-- Exercise data follows --

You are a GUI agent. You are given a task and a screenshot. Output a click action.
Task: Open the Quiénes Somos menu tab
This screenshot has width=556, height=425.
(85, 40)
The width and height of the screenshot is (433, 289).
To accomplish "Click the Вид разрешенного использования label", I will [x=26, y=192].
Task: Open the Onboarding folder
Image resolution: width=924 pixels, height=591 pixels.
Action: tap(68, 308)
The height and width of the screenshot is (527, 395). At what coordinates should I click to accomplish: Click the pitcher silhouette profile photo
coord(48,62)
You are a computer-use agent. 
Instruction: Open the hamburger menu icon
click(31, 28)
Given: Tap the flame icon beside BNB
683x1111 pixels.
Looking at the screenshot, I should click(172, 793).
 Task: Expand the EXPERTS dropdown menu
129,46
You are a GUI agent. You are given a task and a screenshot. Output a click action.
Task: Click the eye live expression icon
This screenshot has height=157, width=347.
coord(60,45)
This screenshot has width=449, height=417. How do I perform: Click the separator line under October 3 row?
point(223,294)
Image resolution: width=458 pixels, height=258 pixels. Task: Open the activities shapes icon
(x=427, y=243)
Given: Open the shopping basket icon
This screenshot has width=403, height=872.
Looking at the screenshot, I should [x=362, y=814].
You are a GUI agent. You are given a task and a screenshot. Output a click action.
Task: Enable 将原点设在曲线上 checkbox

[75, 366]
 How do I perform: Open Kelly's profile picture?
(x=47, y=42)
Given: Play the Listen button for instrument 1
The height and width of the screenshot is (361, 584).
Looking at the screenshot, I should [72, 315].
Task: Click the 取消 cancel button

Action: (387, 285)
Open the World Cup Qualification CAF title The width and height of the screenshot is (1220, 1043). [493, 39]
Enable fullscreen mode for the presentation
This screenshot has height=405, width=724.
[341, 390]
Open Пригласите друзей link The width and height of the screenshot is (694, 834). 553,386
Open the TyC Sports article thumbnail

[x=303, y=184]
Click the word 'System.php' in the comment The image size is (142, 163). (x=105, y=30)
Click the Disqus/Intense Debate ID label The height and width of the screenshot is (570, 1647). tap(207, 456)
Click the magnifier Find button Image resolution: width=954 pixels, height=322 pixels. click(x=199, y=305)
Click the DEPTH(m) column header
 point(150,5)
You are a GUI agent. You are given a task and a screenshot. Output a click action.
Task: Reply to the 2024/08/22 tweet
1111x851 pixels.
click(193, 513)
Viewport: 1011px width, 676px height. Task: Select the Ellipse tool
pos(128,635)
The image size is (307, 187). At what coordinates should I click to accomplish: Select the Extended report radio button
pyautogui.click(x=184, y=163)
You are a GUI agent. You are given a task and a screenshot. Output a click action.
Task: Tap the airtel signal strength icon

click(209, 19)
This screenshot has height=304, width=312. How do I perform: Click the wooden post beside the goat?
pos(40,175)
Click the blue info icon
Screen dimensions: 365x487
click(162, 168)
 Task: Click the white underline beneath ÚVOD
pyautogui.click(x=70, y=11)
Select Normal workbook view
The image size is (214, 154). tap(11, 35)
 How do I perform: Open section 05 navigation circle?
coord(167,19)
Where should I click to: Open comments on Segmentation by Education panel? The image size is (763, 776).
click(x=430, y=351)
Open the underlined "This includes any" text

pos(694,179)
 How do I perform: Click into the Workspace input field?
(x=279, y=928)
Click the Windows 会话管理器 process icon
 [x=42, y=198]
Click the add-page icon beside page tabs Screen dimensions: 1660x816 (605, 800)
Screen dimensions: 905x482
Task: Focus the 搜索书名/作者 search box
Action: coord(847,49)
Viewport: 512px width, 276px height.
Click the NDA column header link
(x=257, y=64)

-- Exercise data concluded --

▸ Exercise requirements:
From the records above, extract exactly and only the lines that begin at the line with "Click the Windows 会话管理器 process icon" and stop after the line with "Viewport: 512px width, 276px height.".

▸ Task answer:
Click the Windows 会话管理器 process icon
 [x=42, y=198]
Click the add-page icon beside page tabs Screen dimensions: 1660x816 (605, 800)
Screen dimensions: 905x482
Task: Focus the 搜索书名/作者 search box
Action: coord(847,49)
Viewport: 512px width, 276px height.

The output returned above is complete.